Het is niet verwonderlijk dat de Afdeling bij haar oordeel aansluiting zocht bij het arrest van de Hoge Raad van 22 maart 2019 (ECLI:NL:HR:2019:412). Ook in die zaak ging het om de vraag hoe om te gaan met absolute verjaring, wanneer de schadeveroorzakende gebeurtenis niet tot één moment kan worden herleid. In dat arrest draaide het om aansprakelijkheid voor een gebrekkige opstal (artikel 6:174 BW), meer in het bijzonder een gebrekkige opritconstructie van een parkeergarage. Voor de aanvang van de verjaringstermijn was niet beslissend het moment van de aanleg van deze constructie, maar het ‘voortdurende feit’ van de door de constructie veroorzaakte schadeveroorzakende toestand. Pas nadat dit feit is opgehouden te bestaan, start de absolute verjaringstermijn. In het arrest heeft de Hoge Raad een uitzondering aanvaard op zijn vaste ‘strenge’ lijn omtrent de absolute verjaring, die in het teken staat van de rechtszekerheid en niet afhankelijk is van subjectieve factoren.

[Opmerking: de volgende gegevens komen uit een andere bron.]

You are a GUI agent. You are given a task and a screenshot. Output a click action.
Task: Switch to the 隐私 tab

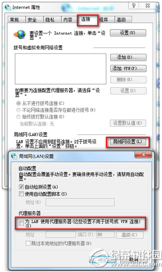click(x=52, y=20)
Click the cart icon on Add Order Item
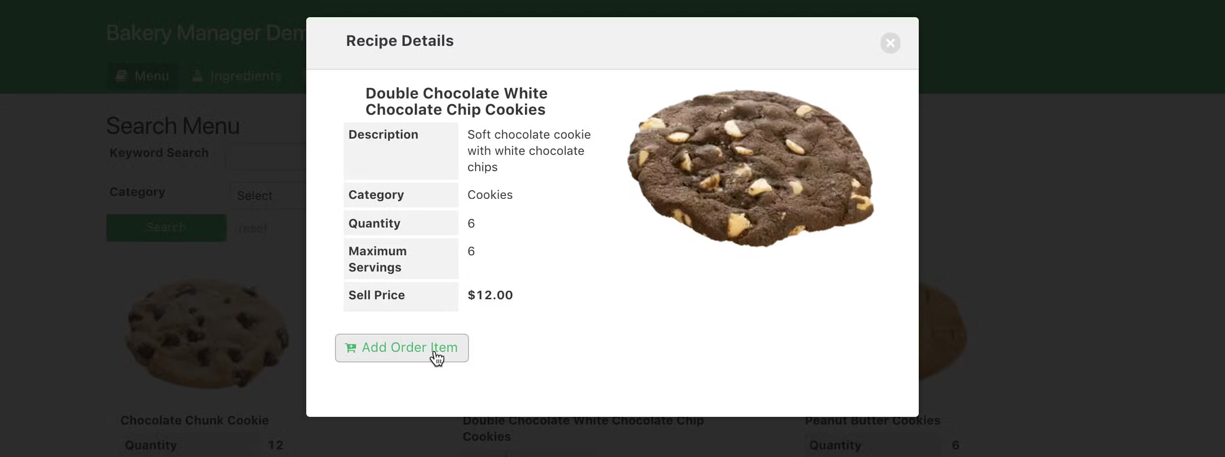The width and height of the screenshot is (1225, 457). point(351,348)
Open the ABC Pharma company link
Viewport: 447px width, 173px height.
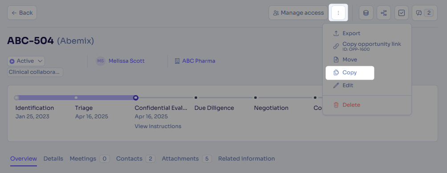tap(199, 61)
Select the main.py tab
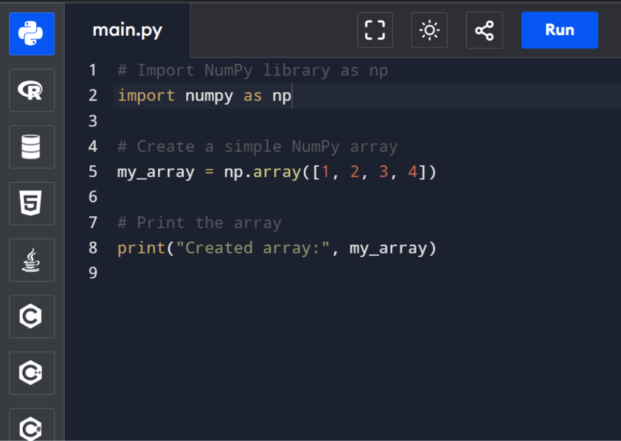 127,30

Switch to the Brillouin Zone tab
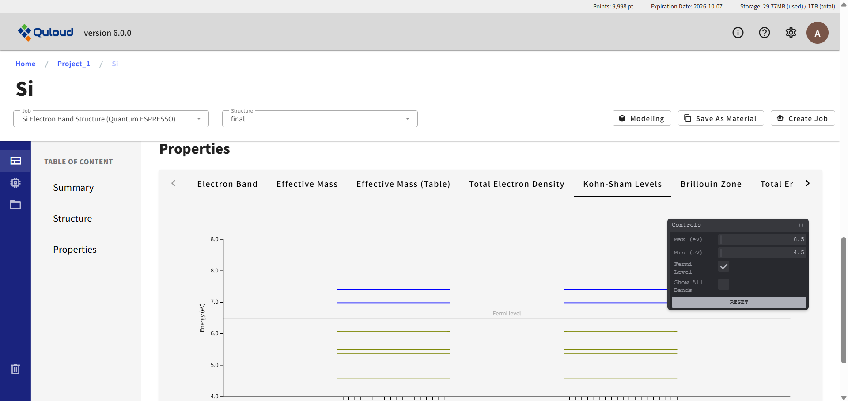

Gedeelde competenties, afstemming en eenheid

In het Nederlandse rechtssysteem zijn de civiele rechter en de bestuursrechter als hoofdregel naast elkaar bevoegd om tegen de overheid ingestelde schadevorderingen te beoordelen. Dit is niet alleen historisch zo gegroeid maar berust ook op een bewuste keuze van de wetgever, zie onder meer het op 1 juli 2013 ingevoerde artikel 8:89 Awb (onderdeel van de Wet nadeelcompensatie en schadevergoeding bij onrechtmatige besluiten). Dit maakt onderlinge afstemming tussen het bestuursrechtelijke en civielrechtelijke schadevergoedingsrecht gewenst. Niet voor het eerst laat deze uitspraak zien dat de hoogste bestuursrechter(s) en de hoogste civiele rechter in toenemende mate hun rechtspraak onderling op elkaar afstemmen en over en weer aan elkaars rechtspraak inspiratie ontlenen. Uit het oogpunt van rechtszekerheid (voorspelbaarheid) en rechtseenheid valt dit alleen maar toe te juichen.